The problem →
Leave the pictures out. Return all other data exactly.

Available data →
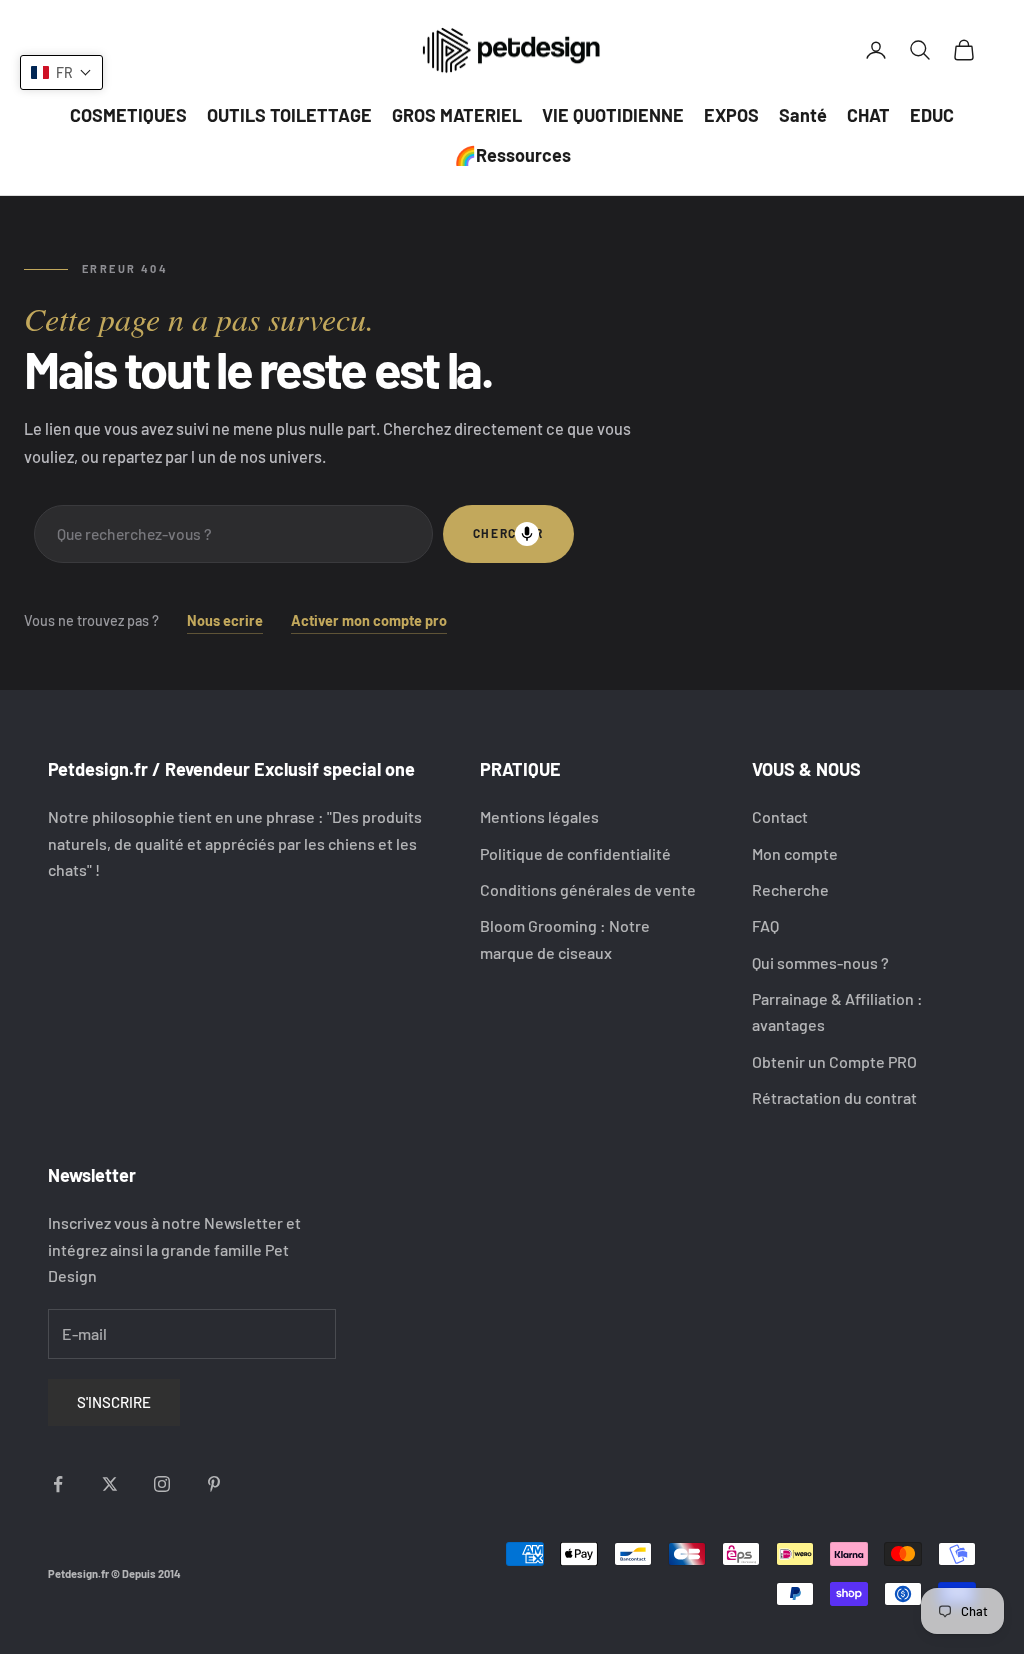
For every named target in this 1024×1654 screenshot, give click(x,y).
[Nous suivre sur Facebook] (58, 1484)
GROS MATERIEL (457, 115)
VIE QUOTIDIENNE (613, 115)
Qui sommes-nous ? (820, 962)
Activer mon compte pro (369, 620)
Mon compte (795, 853)
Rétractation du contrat (834, 1097)
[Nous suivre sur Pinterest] (214, 1484)
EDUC (932, 115)
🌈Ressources (512, 155)
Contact (780, 816)
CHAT (868, 115)
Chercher (508, 533)
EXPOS (731, 115)
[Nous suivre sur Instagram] (162, 1484)
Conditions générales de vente (588, 889)
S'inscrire (114, 1402)
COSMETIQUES (128, 115)
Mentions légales (539, 816)
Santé (803, 115)
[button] (61, 72)
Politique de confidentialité (575, 853)
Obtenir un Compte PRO (834, 1061)
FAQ (765, 925)
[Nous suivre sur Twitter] (110, 1484)
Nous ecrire (225, 620)
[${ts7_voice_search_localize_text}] (527, 534)
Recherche (790, 889)
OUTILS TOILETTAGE (289, 115)
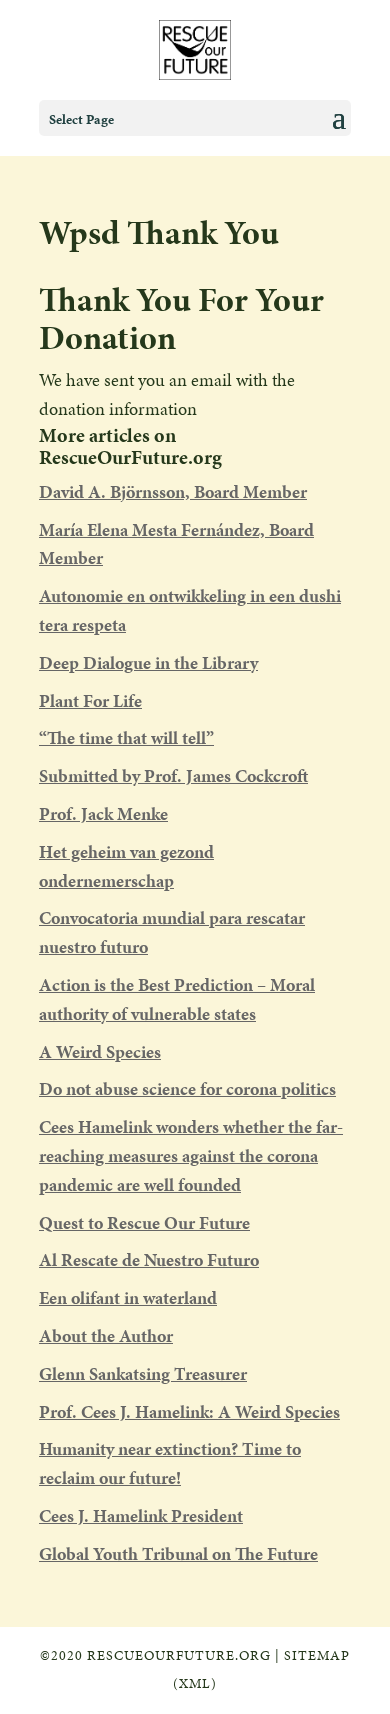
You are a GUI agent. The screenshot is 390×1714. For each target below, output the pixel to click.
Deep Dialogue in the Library (148, 662)
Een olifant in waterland (128, 1297)
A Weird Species (100, 1051)
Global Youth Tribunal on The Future (178, 1553)
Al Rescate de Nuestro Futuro (149, 1259)
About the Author (106, 1335)
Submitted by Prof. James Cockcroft (173, 775)
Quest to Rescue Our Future (144, 1222)
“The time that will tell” (126, 737)
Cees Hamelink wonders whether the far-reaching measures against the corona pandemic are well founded (191, 1155)
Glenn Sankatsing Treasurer (143, 1373)
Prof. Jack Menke (103, 813)
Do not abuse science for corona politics (187, 1088)
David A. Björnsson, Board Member (173, 491)
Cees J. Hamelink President (141, 1515)
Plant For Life (90, 700)
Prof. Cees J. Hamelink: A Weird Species (189, 1411)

Task response →
For every named target in this 1024×1654 screenshot, give click(x,y).
[Nous suivre sur Facebook] (58, 1484)
GROS MATERIEL (457, 115)
VIE QUOTIDIENNE (613, 115)
Qui sommes-nous ? (820, 962)
Activer mon compte pro (369, 620)
Mon compte (795, 853)
Rétractation du contrat (834, 1097)
[Nous suivre sur Pinterest] (214, 1484)
EDUC (932, 115)
🌈Ressources (512, 155)
Contact (780, 816)
CHAT (868, 115)
Chercher (508, 533)
EXPOS (731, 115)
[Nous suivre sur Instagram] (162, 1484)
Conditions générales de vente (588, 889)
S'inscrire (114, 1402)
COSMETIQUES (128, 115)
Mentions légales (539, 816)
Santé (803, 115)
[button] (61, 72)
Politique de confidentialité (575, 853)
Obtenir un Compte PRO (834, 1061)
FAQ (765, 925)
[Nous suivre sur Twitter] (110, 1484)
Nous ecrire (225, 620)
[${ts7_voice_search_localize_text}] (527, 534)
Recherche (790, 889)
OUTILS TOILETTAGE (289, 115)
You are a GUI agent. The screenshot is 390×1714. For each target below, output the pixel to click.
Deep Dialogue in the Library (148, 662)
Een olifant in waterland (128, 1297)
A Weird Species (100, 1051)
Global Youth Tribunal on The Future (178, 1553)
Al Rescate de Nuestro Futuro (149, 1259)
About the Author (106, 1335)
Submitted by Prof. James Cockcroft (173, 775)
Quest to Rescue Our Future (144, 1222)
“The time that will tell” (126, 737)
Cees Hamelink wonders whether the far-reaching measures against the corona pandemic are well founded (191, 1155)
Glenn Sankatsing Treasurer (143, 1373)
Prof. Jack Menke (103, 813)
Do not abuse science for corona politics (187, 1088)
David A. Björnsson, Board Member (173, 491)
Cees J. Hamelink President (141, 1515)
Plant For Life (90, 700)
Prof. Cees J. Hamelink: A Weird Species (189, 1411)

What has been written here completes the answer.